Interest in the field
When talking about her interest in psychiatric nursing specifically, Makayla shares, “I really love that psych nursing is so grey. There is, in that sense, a lot more autonomy. With other types of nursing it’s very black and white. You see this symptom and you do this thing. There's obviously a lot of that still in psych nursing, but there's a lot of additional assessment that is vague. I kind of describe it as like right brain vs. left brain. You have to do a lot of right brain assessment.” Makayla explains further, “their tone of voice is telling me this and I have this gut feeling that this is going on so I’m going to say this thing. It’s a lot more grey. That’s my favorite part about it. It’s always interesting and there’s always new challenges depending on the patient. The patients don’t always look the same for the same diagnoses, the patients always look a bit different.”
Advice on becoming a nurse
We asked Makayla what advice she would offer to those considering a career in psychiatric nursing.Makayla shares that“especially in psych nursing, it is to really be invested in yourself. Not just self care as in bubble baths and candles, etc., but to be ready to be really reflective about your experiences and what you’re feeling and going through. Because this work takes a lot and we see really sad stuff and really hard stuff - stuff that’s going to hit you personally.” Makayla is very passionate about the importance of this in the nursing profession. She added, “it takes a lot more self reflection and digging and being honest with yourself on how these things impact us. Because it is not normal to see the things that we do and to hear about the things that we do and not be affected by it in some way, shape, or form.”

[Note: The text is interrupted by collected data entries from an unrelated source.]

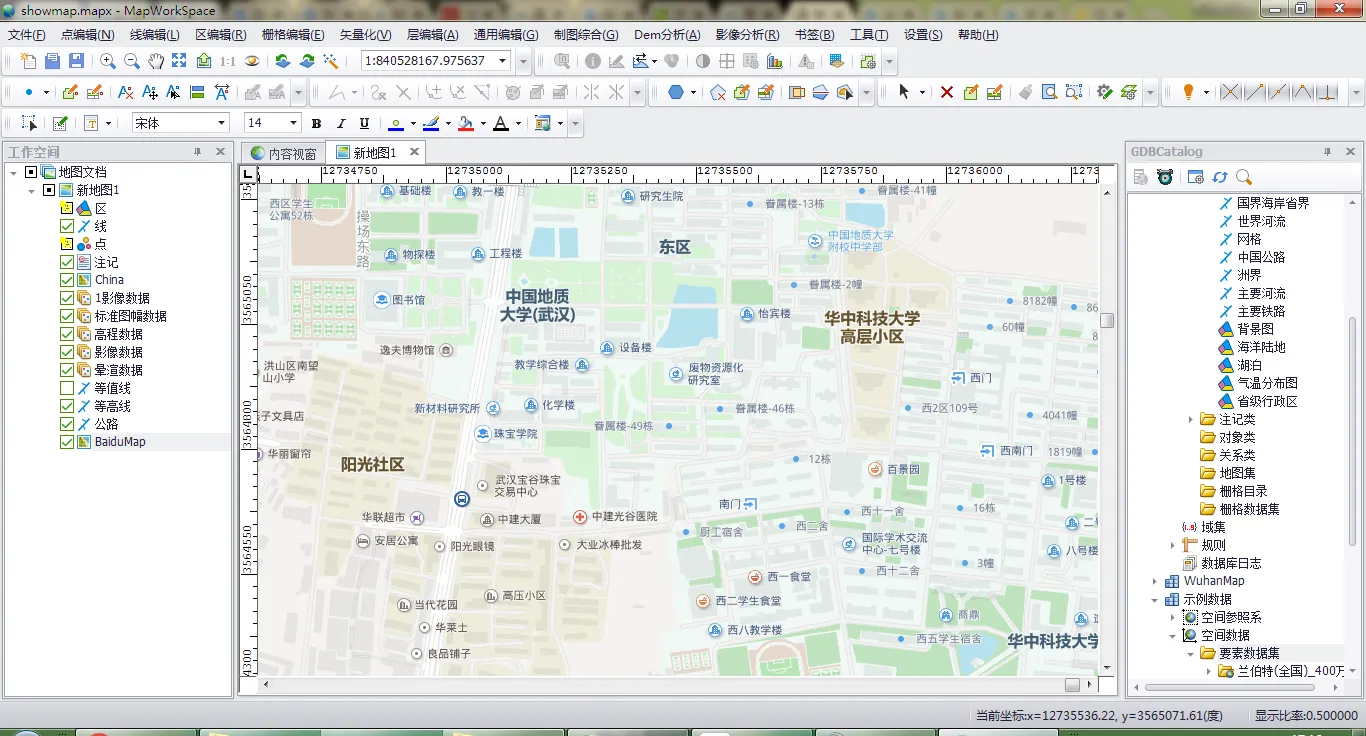Open the 矢量化(V) menu
Viewport: 1366px width, 736px height.
[365, 35]
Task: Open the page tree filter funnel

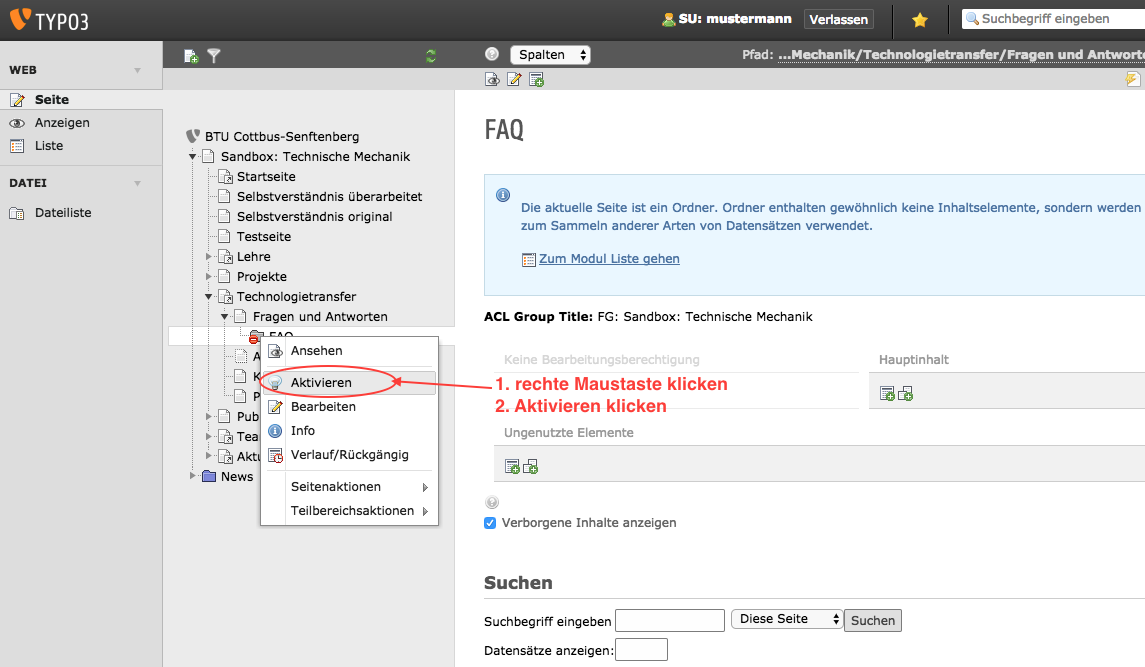Action: pos(213,56)
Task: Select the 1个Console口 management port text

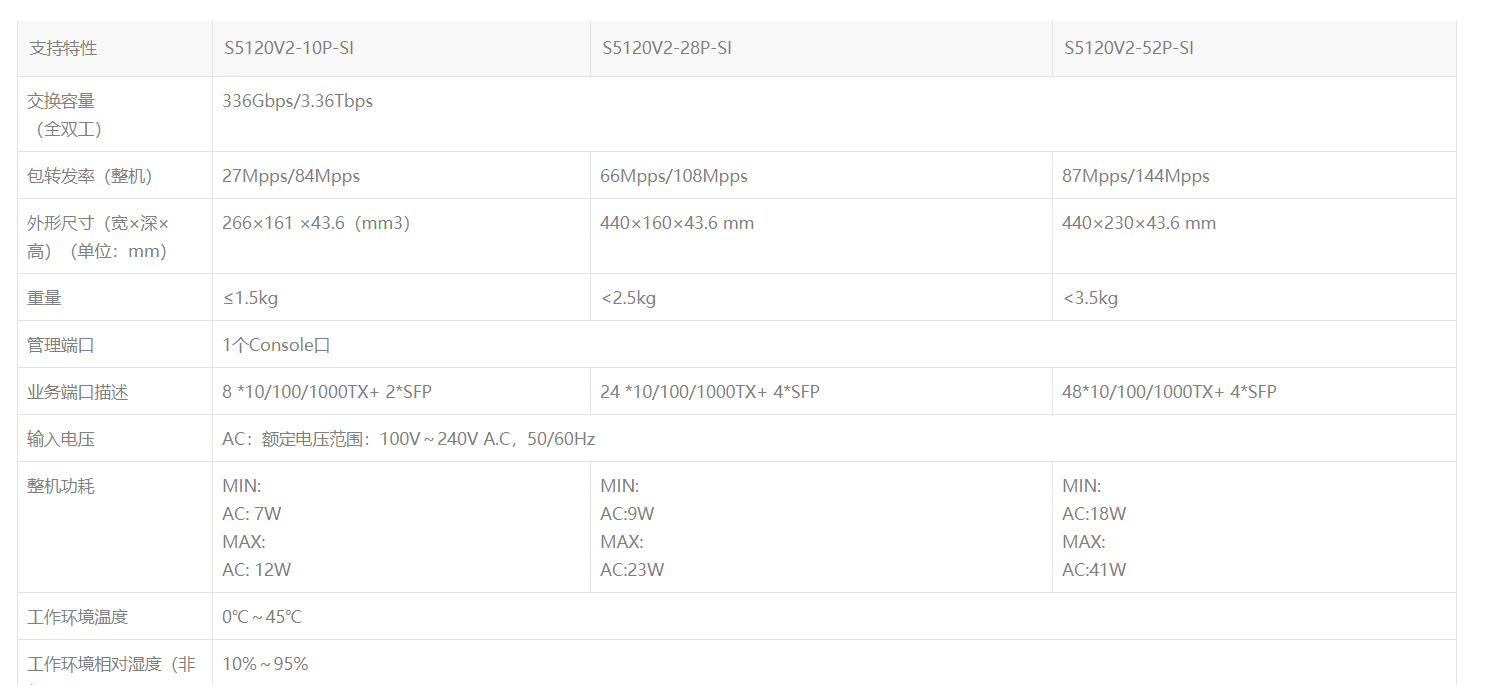Action: point(276,345)
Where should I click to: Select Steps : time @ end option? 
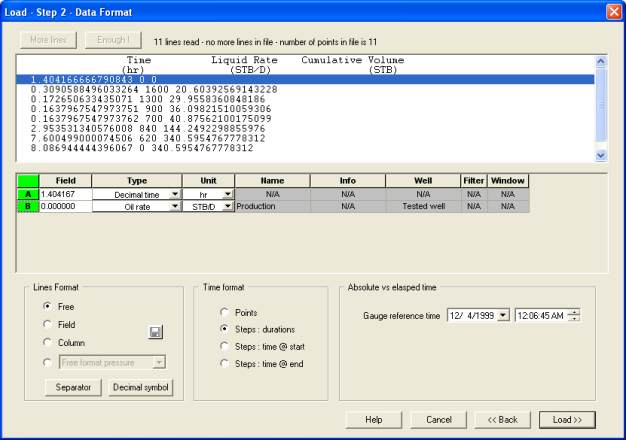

The future of psychiatric nursing
In the coming years, the future of psychiatric nursing looks promising. Makayla hopes that “it continues to evolve to be more like my current job specifically. It seems like we do so much preventive care and care coordination. I think that's what the mental health system in this country needs - more frequent outreach.” She elaborates on her approach to outreach, saying: “I noticed you didn’t fill your medications last month, are you still taking them? How are you doing? Do you need support? Can you not afford them? I have this resource to help get that handled for you. So I hope more places start doing what we do.” Together, this approach could make a difference to people’s lives.
We thank you, Makayla, and all our nurses, for your dedication, expertise, and willingness to go the extra mile to provide the best care possible!